# Task brief
Could you restate the data word for word?

Saved data entries

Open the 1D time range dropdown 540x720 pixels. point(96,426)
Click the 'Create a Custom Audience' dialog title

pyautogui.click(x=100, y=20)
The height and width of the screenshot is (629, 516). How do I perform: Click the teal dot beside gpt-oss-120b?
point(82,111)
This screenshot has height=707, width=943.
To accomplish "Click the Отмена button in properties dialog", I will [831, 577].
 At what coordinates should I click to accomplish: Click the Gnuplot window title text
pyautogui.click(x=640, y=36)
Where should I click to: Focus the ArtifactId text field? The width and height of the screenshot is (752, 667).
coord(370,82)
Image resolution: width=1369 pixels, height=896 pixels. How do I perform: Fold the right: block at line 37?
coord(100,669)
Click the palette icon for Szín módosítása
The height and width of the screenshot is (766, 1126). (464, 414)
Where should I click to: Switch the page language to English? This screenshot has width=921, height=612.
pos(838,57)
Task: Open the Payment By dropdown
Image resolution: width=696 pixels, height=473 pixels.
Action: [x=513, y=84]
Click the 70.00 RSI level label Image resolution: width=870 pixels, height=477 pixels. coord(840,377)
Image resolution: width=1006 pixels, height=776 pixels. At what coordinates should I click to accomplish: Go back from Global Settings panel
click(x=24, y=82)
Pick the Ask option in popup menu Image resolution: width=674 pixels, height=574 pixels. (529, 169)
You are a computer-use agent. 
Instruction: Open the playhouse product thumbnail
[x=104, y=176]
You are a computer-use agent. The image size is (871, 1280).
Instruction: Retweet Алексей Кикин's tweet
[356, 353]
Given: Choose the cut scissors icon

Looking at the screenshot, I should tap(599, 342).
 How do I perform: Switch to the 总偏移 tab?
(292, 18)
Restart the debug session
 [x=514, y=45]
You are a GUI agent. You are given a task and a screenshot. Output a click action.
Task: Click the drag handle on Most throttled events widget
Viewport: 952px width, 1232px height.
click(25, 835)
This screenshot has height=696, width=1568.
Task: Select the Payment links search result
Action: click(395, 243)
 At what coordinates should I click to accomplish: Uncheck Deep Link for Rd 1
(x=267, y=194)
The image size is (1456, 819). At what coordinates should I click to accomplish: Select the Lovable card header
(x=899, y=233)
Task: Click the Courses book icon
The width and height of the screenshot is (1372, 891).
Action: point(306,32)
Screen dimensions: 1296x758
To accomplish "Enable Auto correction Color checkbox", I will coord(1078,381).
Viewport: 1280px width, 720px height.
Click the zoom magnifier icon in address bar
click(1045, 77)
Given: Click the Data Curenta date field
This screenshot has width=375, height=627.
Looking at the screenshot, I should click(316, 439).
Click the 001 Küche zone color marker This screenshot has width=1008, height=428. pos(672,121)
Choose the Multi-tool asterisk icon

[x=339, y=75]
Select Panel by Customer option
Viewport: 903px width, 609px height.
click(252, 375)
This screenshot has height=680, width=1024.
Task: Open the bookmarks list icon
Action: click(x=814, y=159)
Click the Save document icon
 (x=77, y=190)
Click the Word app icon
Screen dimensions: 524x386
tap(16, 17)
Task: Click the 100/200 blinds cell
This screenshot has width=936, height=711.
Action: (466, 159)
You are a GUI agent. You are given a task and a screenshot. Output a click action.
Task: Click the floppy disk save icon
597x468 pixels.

# Solution for this problem
Open the 1D time range dropdown 540x720 pixels. point(96,426)
Click the 'Create a Custom Audience' dialog title

pyautogui.click(x=100, y=20)
The height and width of the screenshot is (629, 516). How do I perform: Click the teal dot beside gpt-oss-120b?
point(82,111)
This screenshot has height=707, width=943.
To accomplish "Click the Отмена button in properties dialog", I will [831, 577].
 At what coordinates should I click to accomplish: Click the Gnuplot window title text
pyautogui.click(x=640, y=36)
Where should I click to: Focus the ArtifactId text field? The width and height of the screenshot is (752, 667).
coord(370,82)
Image resolution: width=1369 pixels, height=896 pixels. How do I perform: Fold the right: block at line 37?
coord(100,669)
Click the palette icon for Szín módosítása
The height and width of the screenshot is (766, 1126). (464, 414)
Where should I click to: Switch the page language to English? This screenshot has width=921, height=612.
pos(838,57)
Task: Open the Payment By dropdown
Image resolution: width=696 pixels, height=473 pixels.
Action: [x=513, y=84]
Click the 70.00 RSI level label Image resolution: width=870 pixels, height=477 pixels. coord(840,377)
Image resolution: width=1006 pixels, height=776 pixels. At what coordinates should I click to accomplish: Go back from Global Settings panel
click(x=24, y=82)
Pick the Ask option in popup menu Image resolution: width=674 pixels, height=574 pixels. (529, 169)
You are a computer-use agent. 
Instruction: Open the playhouse product thumbnail
[x=104, y=176]
You are a computer-use agent. The image size is (871, 1280).
Instruction: Retweet Алексей Кикин's tweet
[356, 353]
Given: Choose the cut scissors icon

Looking at the screenshot, I should tap(599, 342).
 How do I perform: Switch to the 总偏移 tab?
(292, 18)
Restart the debug session
 [x=514, y=45]
You are a GUI agent. You are given a task and a screenshot. Output a click action.
Task: Click the drag handle on Most throttled events widget
Viewport: 952px width, 1232px height.
click(25, 835)
This screenshot has height=696, width=1568.
Task: Select the Payment links search result
Action: click(395, 243)
 At what coordinates should I click to accomplish: Uncheck Deep Link for Rd 1
(x=267, y=194)
The image size is (1456, 819). At what coordinates should I click to accomplish: Select the Lovable card header
(x=899, y=233)
Task: Click the Courses book icon
The width and height of the screenshot is (1372, 891).
Action: point(306,32)
Screen dimensions: 1296x758
To accomplish "Enable Auto correction Color checkbox", I will coord(1078,381).
Viewport: 1280px width, 720px height.
Click the zoom magnifier icon in address bar
click(1045, 77)
Given: Click the Data Curenta date field
This screenshot has width=375, height=627.
Looking at the screenshot, I should click(316, 439).
Click the 001 Küche zone color marker This screenshot has width=1008, height=428. pos(672,121)
Choose the Multi-tool asterisk icon

[x=339, y=75]
Select Panel by Customer option
Viewport: 903px width, 609px height.
click(252, 375)
This screenshot has height=680, width=1024.
Task: Open the bookmarks list icon
Action: click(x=814, y=159)
Click the Save document icon
 (x=77, y=190)
Click the Word app icon
Screen dimensions: 524x386
tap(16, 17)
Task: Click the 100/200 blinds cell
This screenshot has width=936, height=711.
Action: (466, 159)
You are a GUI agent. You are given a task and a screenshot. Output a click action.
Task: Click the floppy disk save icon
597x468 pixels.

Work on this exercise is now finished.